— Kelompok peretas yang terafiliasi dengan pemerintah China dilaporkan semakin intensif melancarkan serangan siber secara global. Riset dari firma keamanan siber Taiwan, TeamT5, mengungkap bahwa para peretas ini mengintegrasikan teknologi kecerdasan buatan (AI) berbasis open-source, khususnya DeepSeek, untuk mengotomatisasi operasi dan merancang perangkat lunak berbahaya (malware).

Menurut laporan TeamT5, intensitas serangan siber dari kelompok peretas China melonjak lebih dari dua kali lipat sejak mereka mulai menggunakan AI. Teknologi ini dimanfaatkan untuk berbagai tugas, mulai dari menyelesaikan pekerjaan rutin hingga mengembangkan kode peretasan tingkat lanjut. DeepSeek dipilih sebagai pilihan utama karena performanya yang tinggi, biaya operasional yang murah, serta batas pengaman siber (cyber guardrails) yang relatif longgar.

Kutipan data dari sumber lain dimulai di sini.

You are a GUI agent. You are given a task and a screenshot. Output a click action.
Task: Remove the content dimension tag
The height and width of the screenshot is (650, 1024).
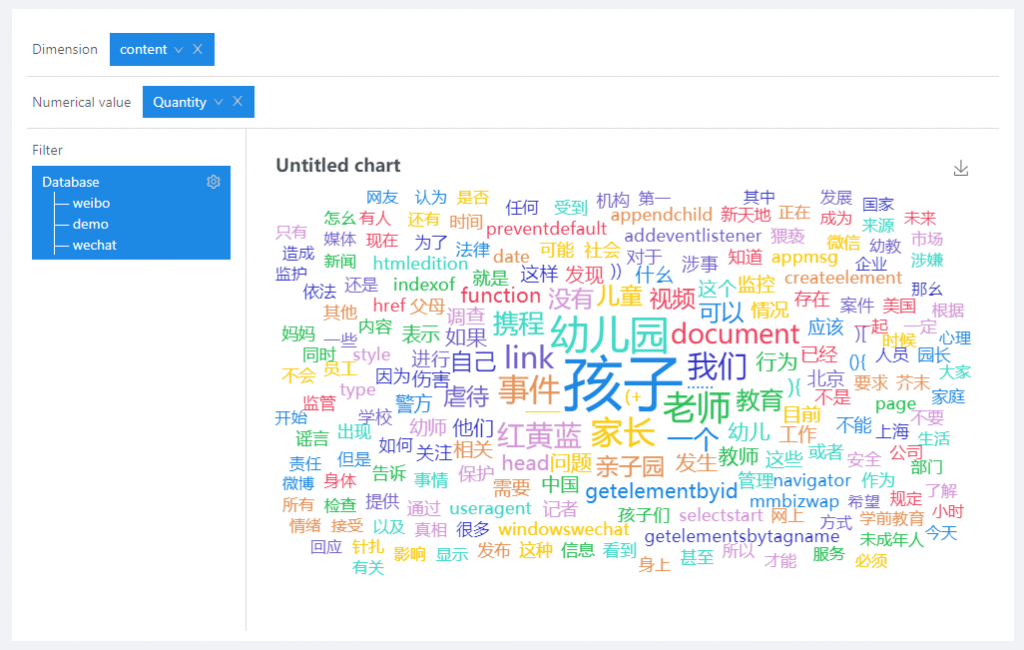pyautogui.click(x=197, y=49)
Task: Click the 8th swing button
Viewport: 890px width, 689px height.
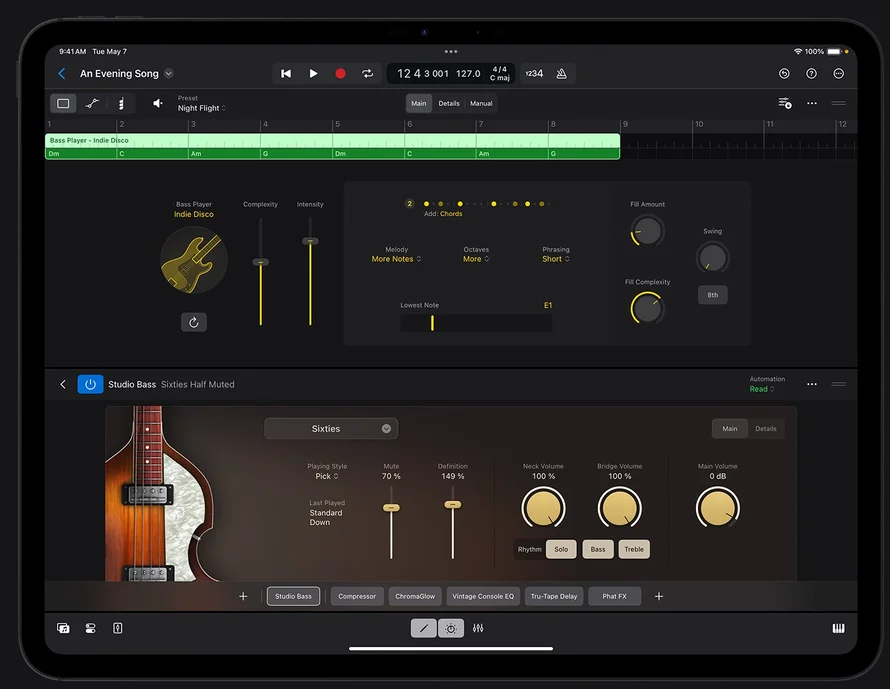Action: [x=713, y=295]
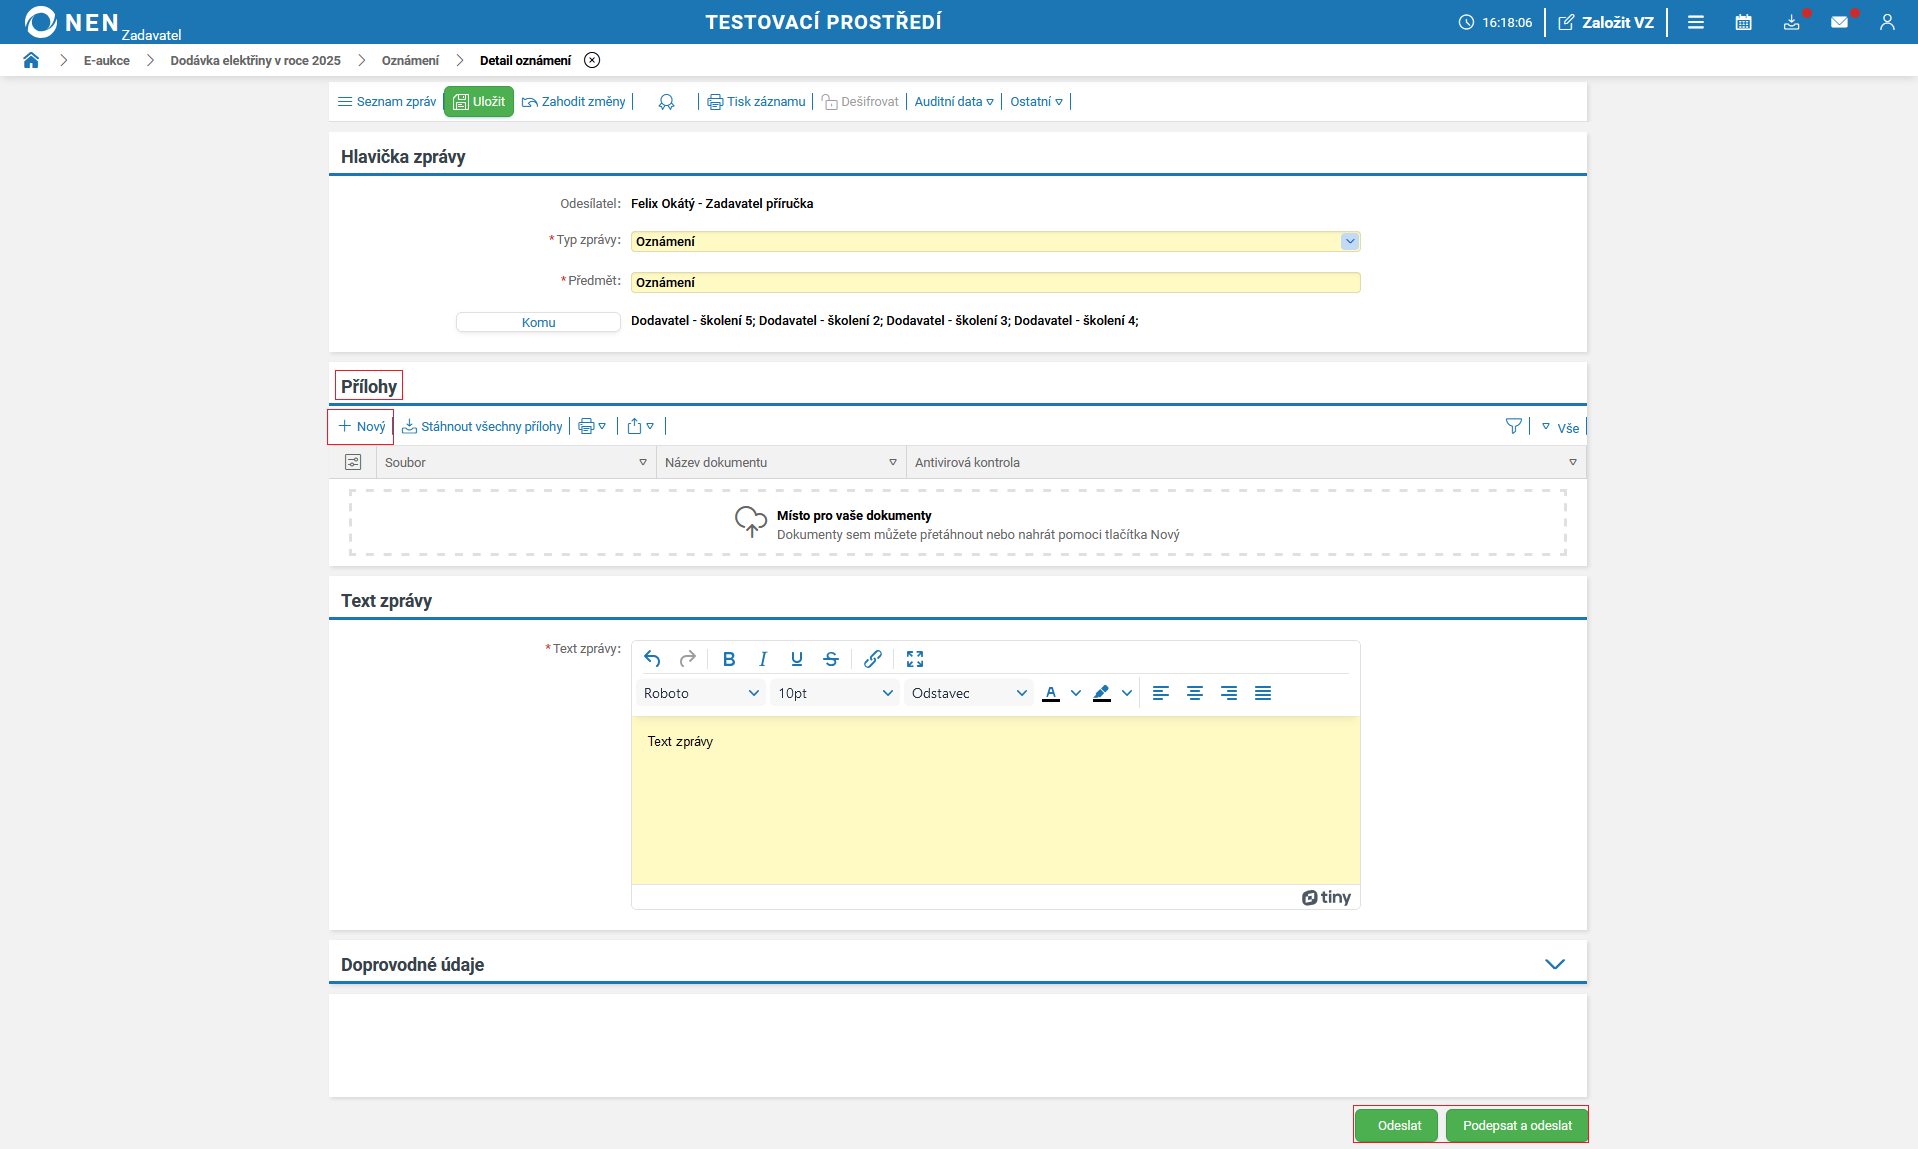This screenshot has height=1149, width=1918.
Task: Toggle bold formatting
Action: click(729, 659)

“DeepSeek menjadi AI favorit peretas China karena cukup bertenaga dan filter keamanannya sangat minim. Model AI Barat memang diincar, tetapi sistem keamanannya jauh lebih ketat dan membutuhkan usaha besar untuk ditembus,” jelas analis utama TeamT5 Charles Li.

Temuan TeamT5 menunjukkan AI digunakan dalam berbagai tahapan serangan. Ini mencakup pengumpulan data intelijen (reconnaissance), pemetaan domain dan IP target, hingga pembuatan kode untuk mengeksploitasi celah keamanan. Beberapa kelompok peretas yang teridentifikasi memanfaatkan AI ini antara lain Grimfengxi untuk membuat kode eksploitasi, Huapi untuk menyerang sistem email perusahaan di Taiwan, Teleboyi untuk mengumpulkan alamat IP dan memetakan domain, serta Slime22 yang memanipulasi alat AI milik Anthropic, Claude Code, untuk menyusup ke jaringan perusahaan teknologi di Taiwan.

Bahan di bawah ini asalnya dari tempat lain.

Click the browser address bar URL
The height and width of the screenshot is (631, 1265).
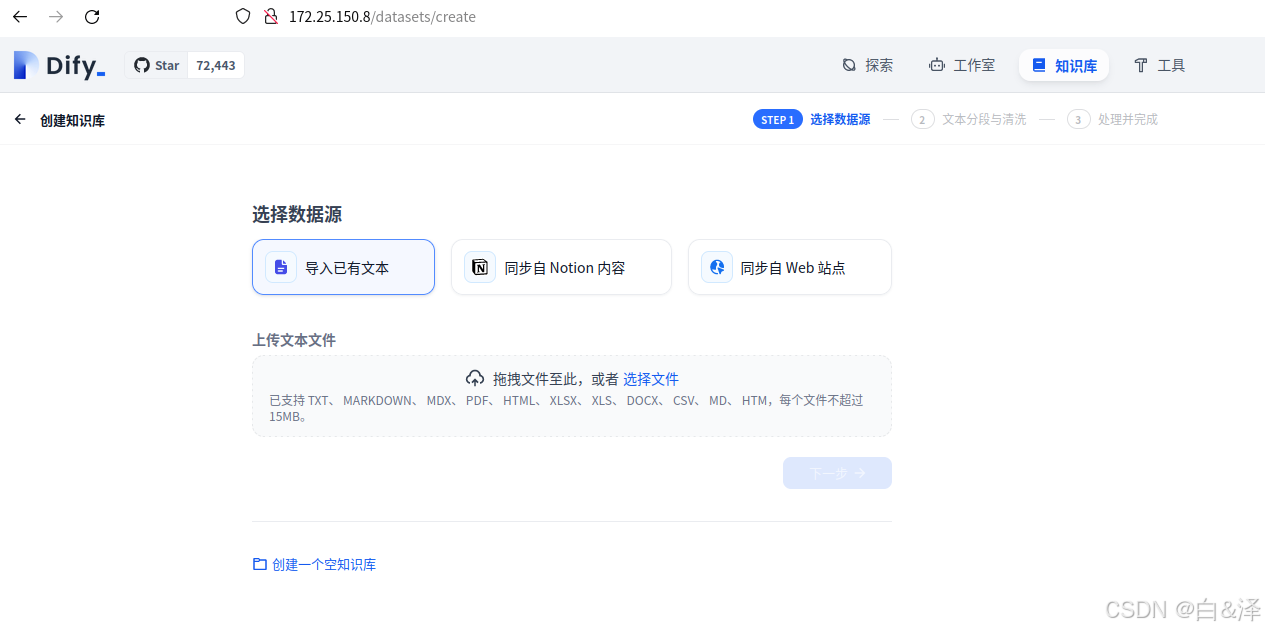[x=382, y=17]
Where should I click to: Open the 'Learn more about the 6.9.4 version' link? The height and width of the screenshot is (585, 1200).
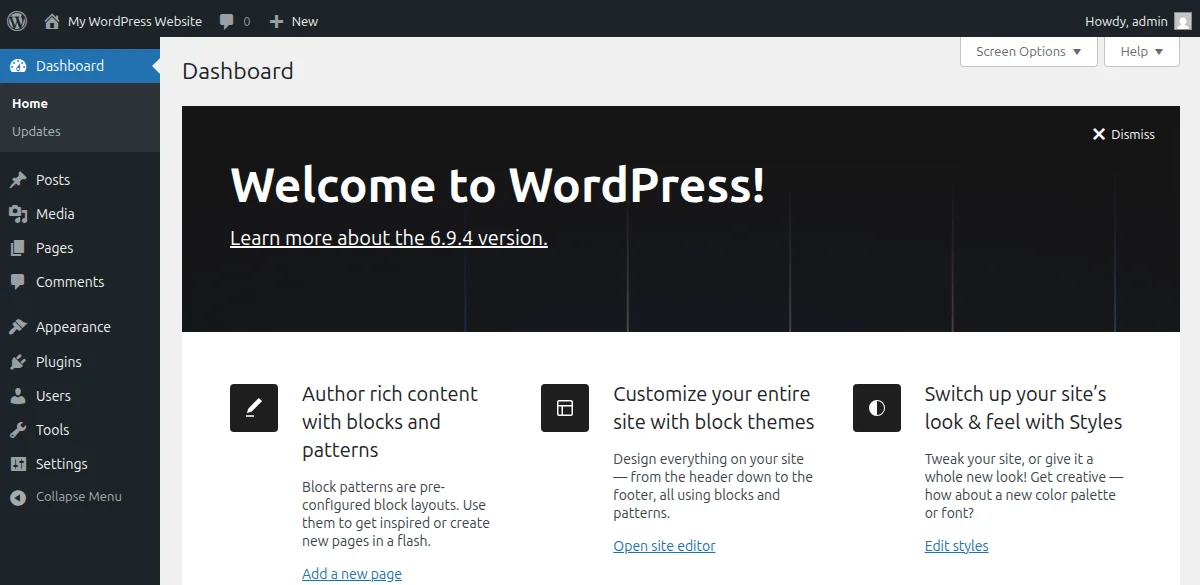(x=388, y=238)
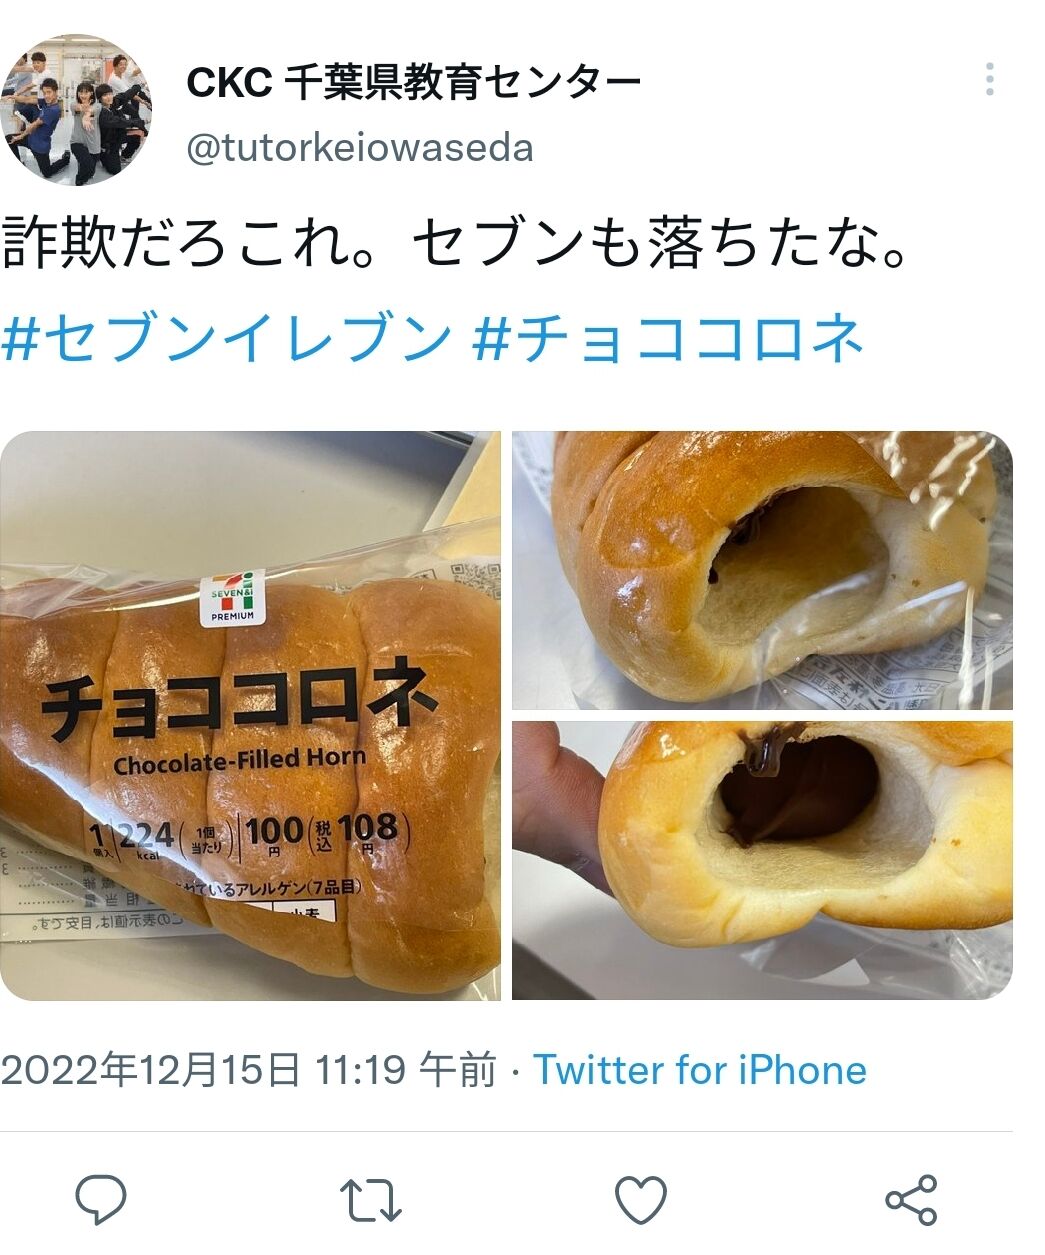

Selain AI lokal, beberapa peretas juga memanfaatkan kecerdasan buatan dari Amerika Serikat. Firma CyCraft melaporkan sebuah penyedia software peretasan berkonsultasi dengan ChatGPT untuk membangun modul dekripsi data aplikasi Signal milik korban. Menanggapi temuan ini, juru bicara OpenAI menegaskan komitmen perusahaan untuk terus mendeteksi dan menghentikan segala bentuk penyalahgunaan model AI mereka.

Perkembangan pesat AI telah mengubah lanskap keamanan siber secara signifikan. Jika sebelumnya pembuatan malware dan eksploitasi celah sistem membutuhkan waktu serta keahlian teknis tingkat tinggi, kehadiran model bahasa besar (Large Language Models/LLM) kini memangkas hambatan tersebut.

Penggunaan AI dalam kejahatan siber (AI-assisted cyberattacks) membawa beberapa implikasi utama. Pertama, skalabilitas dan otomatisasi memungkinkan peretas melancarkan ratusan serangan secara bersamaan tanpa perlu menambah personel, karena tugas-tugas dasar seperti pemindaian sistem dan penulisan skrip telah ditangani oleh AI. Kedua, model AI berkonsep open-source memberikan fleksibilitas tinggi bagi pengembang legitimate, tetapi di sisi lain sangat rentan dimodifikasi oleh aktor kejahatan untuk menghapus batasan etika dan keamanan (guardrails). Ketiga, ancaman serangan otonom semakin nyata, di mana penggunaan AI tidak lagi terbatas pada pembantu analisis data, melainkan telah berkembang menjadi alat yang mampu mengeksekusi penyusupan secara mandiri (autonomous cyberattacks), sehingga memicu kekhawatiran serius di tingkat keamanan nasional berbagai negara.